La burocracia procesal de la oficina tiende a ordenarse gracias a “un jefe o dos que hacen y deshacen a su antojo”, según escribe Sara Mesa, y el tiempo recobrado, uno en el que la tormenta se aleja, pone a Eduardo en un muelle seguro desde el que se pierde la noción de peligro y un tufo cloacal a tristeza estancada le inunda la nariz. “No, no es tristeza”, corrige Santiago Ambao: “Sino apenas una alegría rota”.
Los chicos, a la Playstation; la esposa, a la ducha; y Sandra, la vecina española del dos ambientes, queda como heredera de los trastos de los que Eduardo se desprende al desmontar el departamentito. Ella tiene una novela casi terminada y junta apuntes para un ensayo que se llamará Ecos de una España lejana en el que intentará explicar las penurias de la península y cómo se llegó a esto, una crisis provocada por quemadores de autos y bacterias devoradoras de billetes que llevó al reino a convertirse en un paria mundial. Con el relato de las miserias ibéricas, Eduardo se siente más lejos que nunca de la Barcelona añorada y ahí mismo se clausura su voluntad de fuga. No hay épica ni riesgo pues no hay plan de escape.
La leche está bien caliente en el café que le trae Sandra y Eduardo responde que no, que no está siempre pensando en cualquier cosa. “Si él apenas intenta no pensar”, escribe Ambao y escaso de palabras, porque en definitiva Eduardo es un tipo bastante seco, no encuentra cómo explicar su blanco mental: “Quiere decírselo. Eso y que la vida resulta más agradable cuando uno no piensa. Aunque no encuentra las palabras y su intención naufraga en el silencio”.
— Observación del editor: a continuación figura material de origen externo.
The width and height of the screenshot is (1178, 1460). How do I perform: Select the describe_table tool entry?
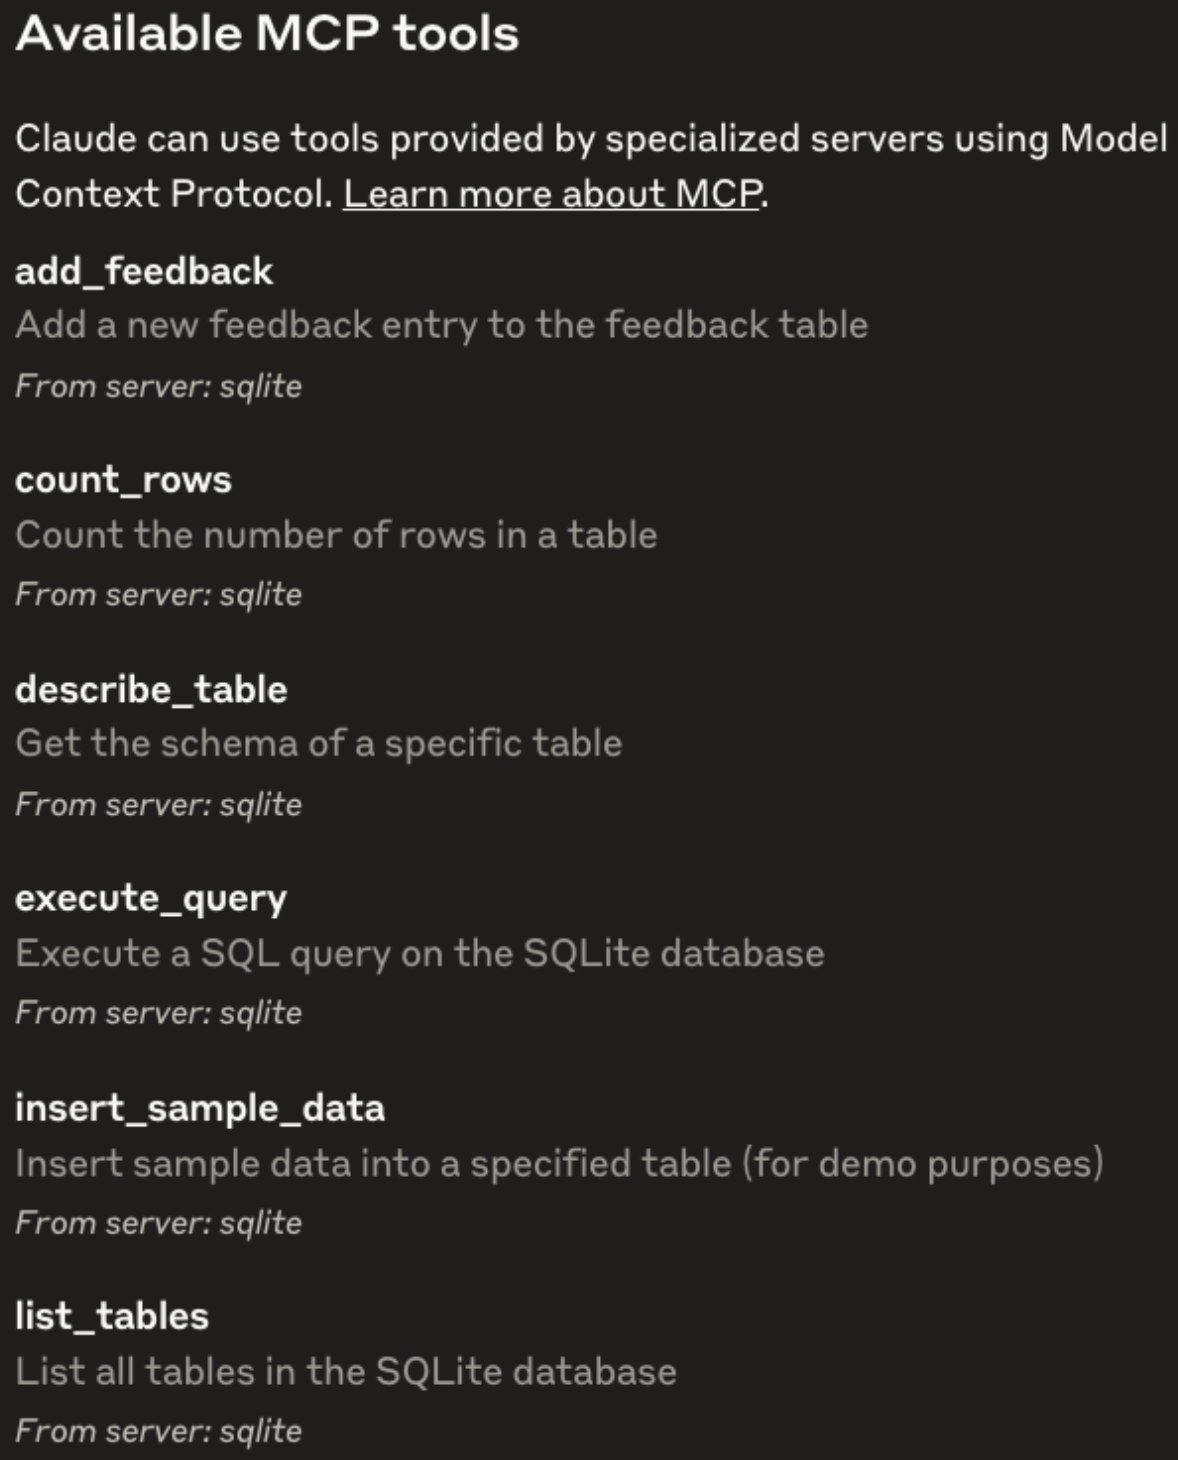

De regreso al ministerio, sin énfasis ni convicción, Eduardo se convencerá de que no vio nada tan raro ni distinto de lo que se ve en cualquier ministerio, o cualquier empresa o cualquier lado del mundo, y terminará aceptando una promoción: ya la tiene adentro. Si alguna vez se colgó mirando el pavimento, y calculando la velocidad de caída y la fuerza del impacto de un cuerpo masculino de unos ochenta kilos, desde el balcón del piso doce del departamentito, esa idea pronto se despeja porque Eduardo, que no piensa ni tampoco lee, ignora la resolución del “único problema filosófico realmente serio” que propone Camus en El mito de Sísifo. ¡Qué piedra! Mañana es lunes de nuevo, otro día de trabajo.